Masalahnya, jika ia memisahkan diri dari auksilia dan dengan begitu melanggar kontrak perekrutannya, Tritos mulai bertanya-tanya apakah ucapan bahwa orang Burazhong tak pernah ingkar janji itu hanyalah omong besar semata.
Menyangkut si Ahli Pasok, Tritos bisa maklum akan kesedihan yang menimpa dirinya. Itu semua pasti karena Adis sudah merasa cukup dekat, sehingga dia bisa disebut satu dari sedikit teman yang dimiliki Ying. mereka selalu berbagi minuman dan tertawa bersama kala Tritos melayangkan pandang pada keduanya.
Tak perlu seorang yang cerdas untuk menebak ke mana arah yang dituju oleh Ying. Bisa dipastikan dia kabur ke perbatasan lagi, untuk menjemput atau mengambil entah apa yang tersisa dari tubuh kawannya yang dikirim oleh Tritos dengan tak bertanggung jawab. Si veteran tua tahu ini semua sebagian besar merupakan salahnya.
Namun, Wei yang mendapatkan tugas telah menyatakan persetujuan. Dia tahu resiko yang bahkan dirincikan oleh Tritos sendiri. Wei menyatakan siap untuk berangkat sejak kesempatan pertama, meski Tritos tak menekannya.
Tritos tak mau terdengar pesimis, tapi rasa-rasanya hampir mustahil untuk bertahan hidup saat mendapat serangan pada dada oleh seorang Monoria.
“Terlalu nekat untuk ukuran seorang perempuan yang tak tahu apa-apa tentang daerah utara. Bahkan, aku bisa dibilang lebih tahu soal Monoria ketimbang dia,” Gal mengungkapkan, nadanya jelas menyatakan ketidaksetujuannya atas kelakuan Ying. Adis berpaling cepat padanya, siap tempur, Gal pun tak membantu.
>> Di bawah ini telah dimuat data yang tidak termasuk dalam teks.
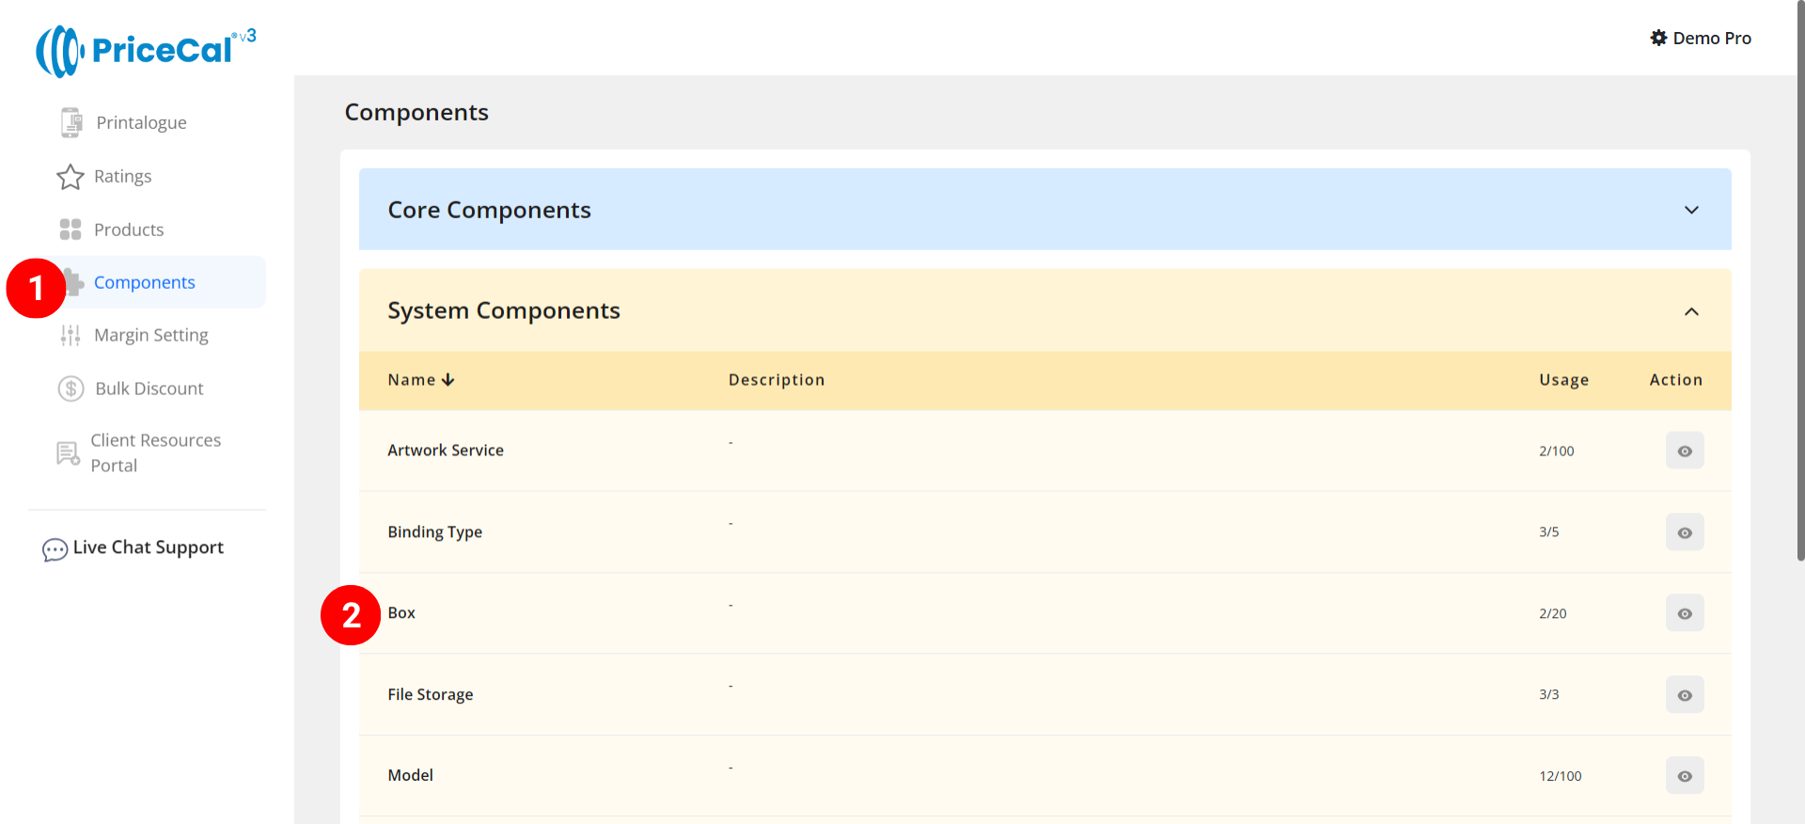Click the PriceCal logo

click(146, 50)
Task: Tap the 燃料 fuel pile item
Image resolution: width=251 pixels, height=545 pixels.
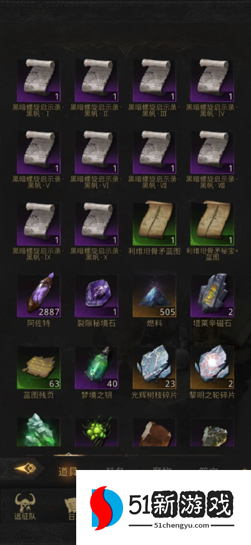Action: coord(154,295)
Ia malah mengangkat sebelah alis dan meletakkan kedua tangan di punggung, seolah sedang menunggunya untuk memberikan jawaban balasan.
Tritos bisa saja setuju pada pernyataan Gal, tapi kelihatannya hawa dua anak buahnya ini sudah terlalu panas tanpa perlu ia ikut campur. Maka ia menenangkan keduanya sebagai seorang kapten yang baik, yang tidak berpihak siapapun kecuali kepentingan auksilia, “Oke, jangan beradu argumen, atau lebih buruk lagi saling bunuh didepanku saat suasana sedang genting!” Tritos membentak keduanya, lengannya yang melarang terutama ditujukan pada Adis yang secara tak sadar mulai menggenggam pegangan kapaknya dengan wajah yang makin tegang.
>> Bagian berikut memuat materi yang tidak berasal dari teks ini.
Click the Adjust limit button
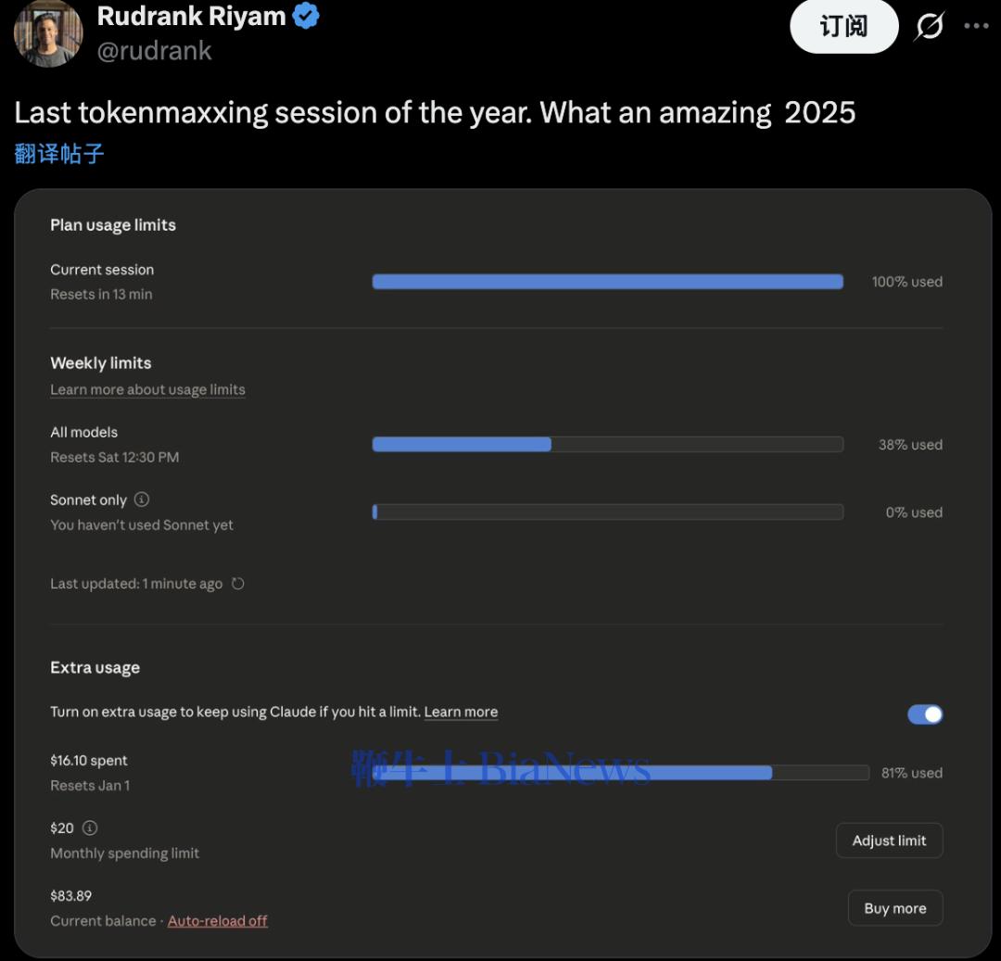 pyautogui.click(x=889, y=841)
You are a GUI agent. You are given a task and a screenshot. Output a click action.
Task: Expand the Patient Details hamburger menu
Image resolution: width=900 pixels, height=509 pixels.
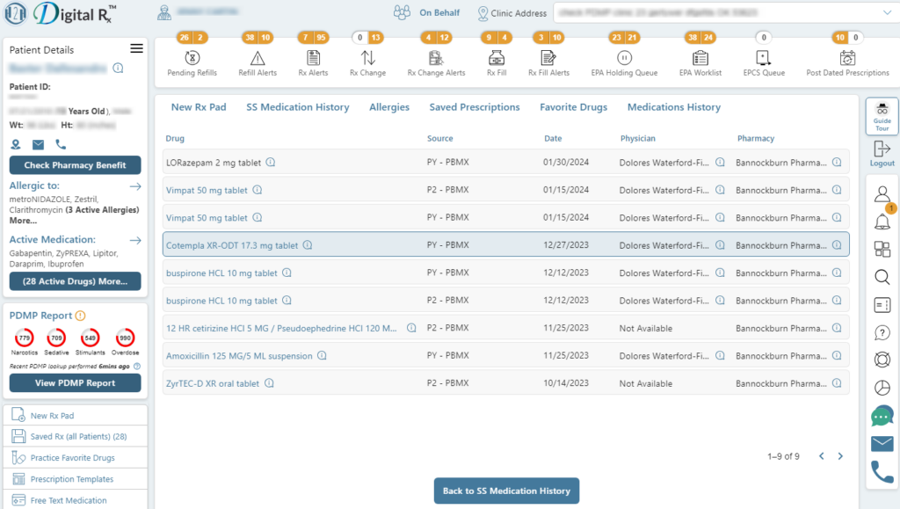[136, 48]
“Tak ada yang bisa kita lakukan sekarang,” Ates yang tak tahu apa-apa tentang Wei apalagi Ying ikut nimbrung. "Mengirim orang untuk menjemputnya sama saja membuang-buang nyawa.”
“Aku tahu itu,” Tritos kali ini membentaknya, sebagian besar untuk menumpahkan frustasinya. Marah-marah pada lelaki yang menurutnya seorang pengkhianat Gaedrin itu terasa lebih mudah ketimbang menghentikan kedua anak buahnya bertengkar. “Ngomong-ngomong soal melakukan sesuatu, bukannya kau harusnya mengirim pesan pada legiun-legiun kawanmu dan mengosongkan benteng Godermus dan Kintesos?”
“Aku sudah mengirim seluruh kurir yang kupunya. Semua penunggang terbaik, dengan kuda-kuda yang paling cepat.” Ates mendongak, menunjukkan dagu. “Begitu tiba, aku langsung melaksanakan semuanya. Berbeda denganmu yang selalu marah-marah, Tritos, aku bisa tetap tenang. Walaupun ada suatu hal yang seharusnya membuatku terbakar amarah jika aku bukan orang yang sabar; Primus Pilum-ku ditemukan keracunan pagi ini, kalau kau belum tahu.”